━━━━━ Dataset rows ━━━━━

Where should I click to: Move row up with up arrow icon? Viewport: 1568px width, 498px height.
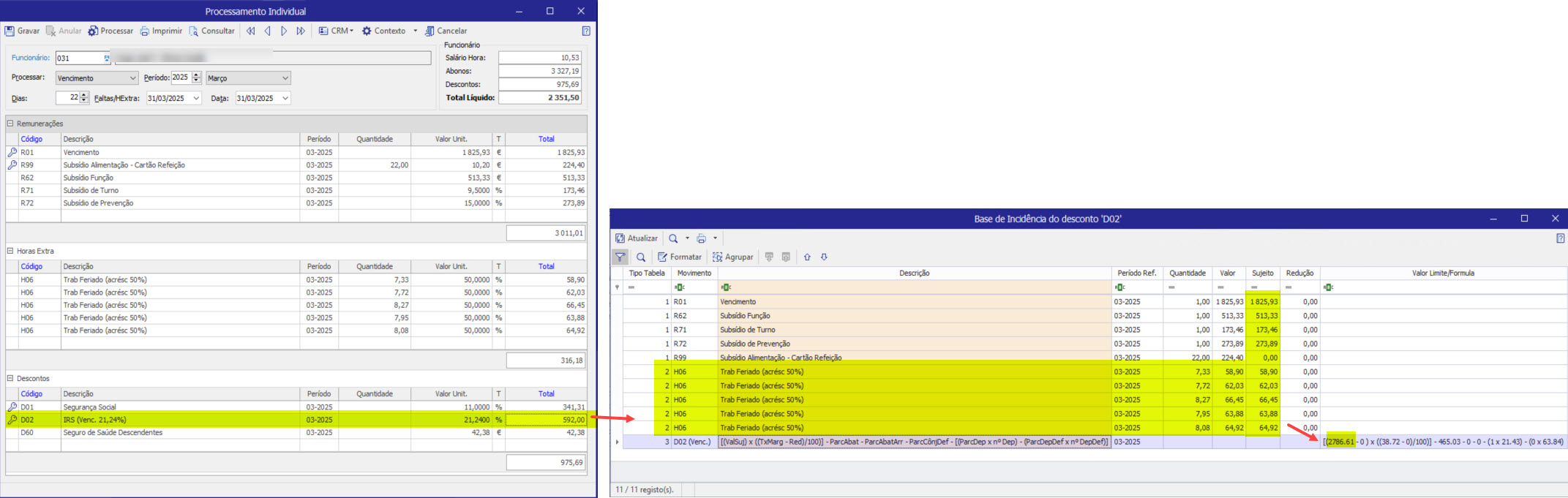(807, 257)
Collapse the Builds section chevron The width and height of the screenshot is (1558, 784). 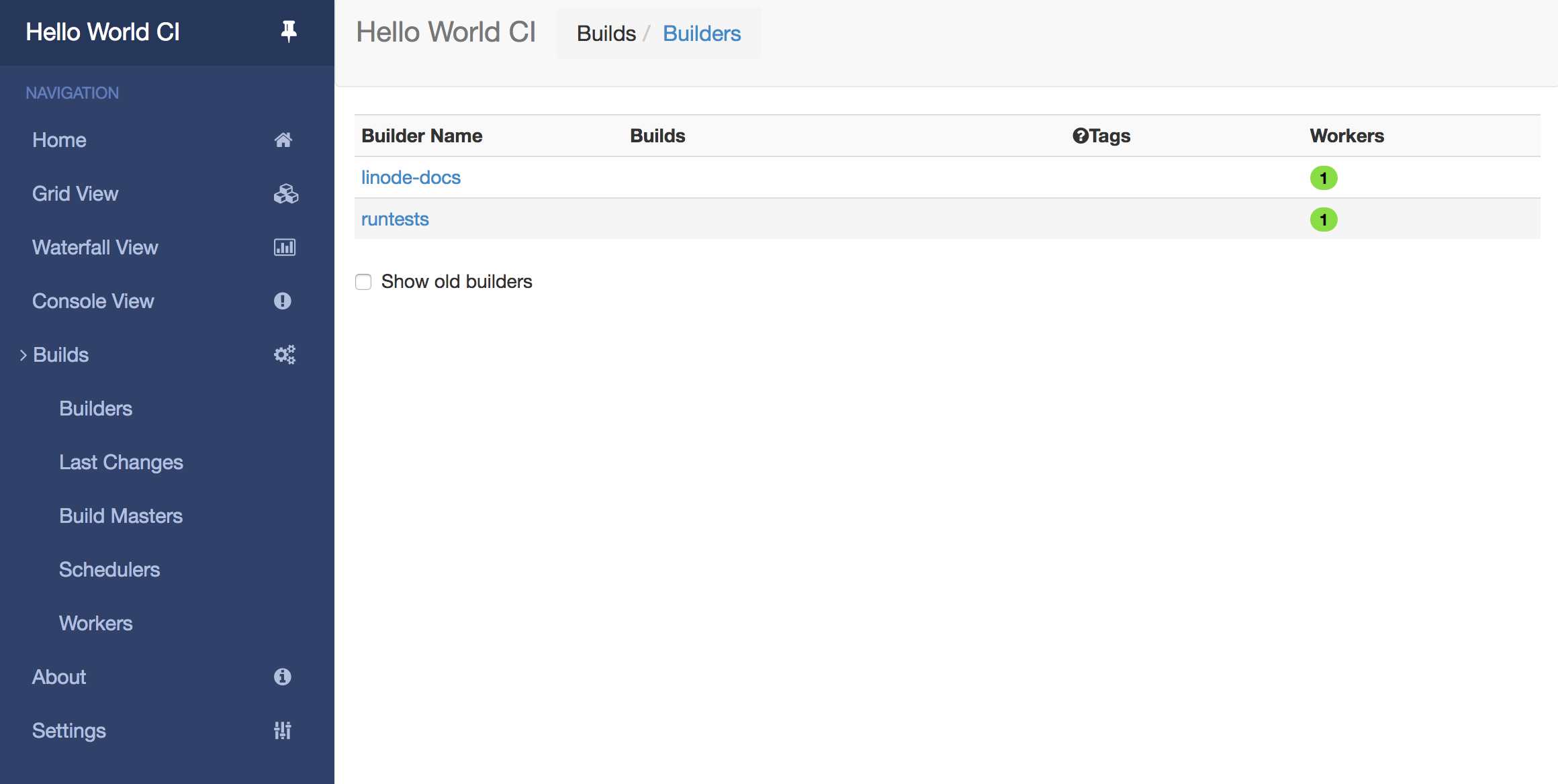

━━━━━
━━━━━ Dataset rows ━━━━━

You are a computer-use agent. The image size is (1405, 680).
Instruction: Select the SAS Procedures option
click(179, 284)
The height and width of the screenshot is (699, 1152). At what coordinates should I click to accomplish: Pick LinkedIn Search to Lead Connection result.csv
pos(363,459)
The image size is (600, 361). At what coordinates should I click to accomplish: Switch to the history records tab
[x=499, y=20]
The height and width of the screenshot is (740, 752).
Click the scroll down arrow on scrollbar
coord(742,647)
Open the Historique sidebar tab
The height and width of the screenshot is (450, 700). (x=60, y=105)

━━━━━

• **Directions for this task**
Could you write out only the records from the line with "Where should I" up to and including the line with "Collapse the Builds", requests included, shifting every coordinate in the answers up by 132 and leaving the pictures out?

• **Final answer**
Where should I click to: Move row up with up arrow icon? Viewport: 1568px width, 498px height.
(939, 389)
Collapse the Builds section chevron The width and height of the screenshot is (1558, 784). 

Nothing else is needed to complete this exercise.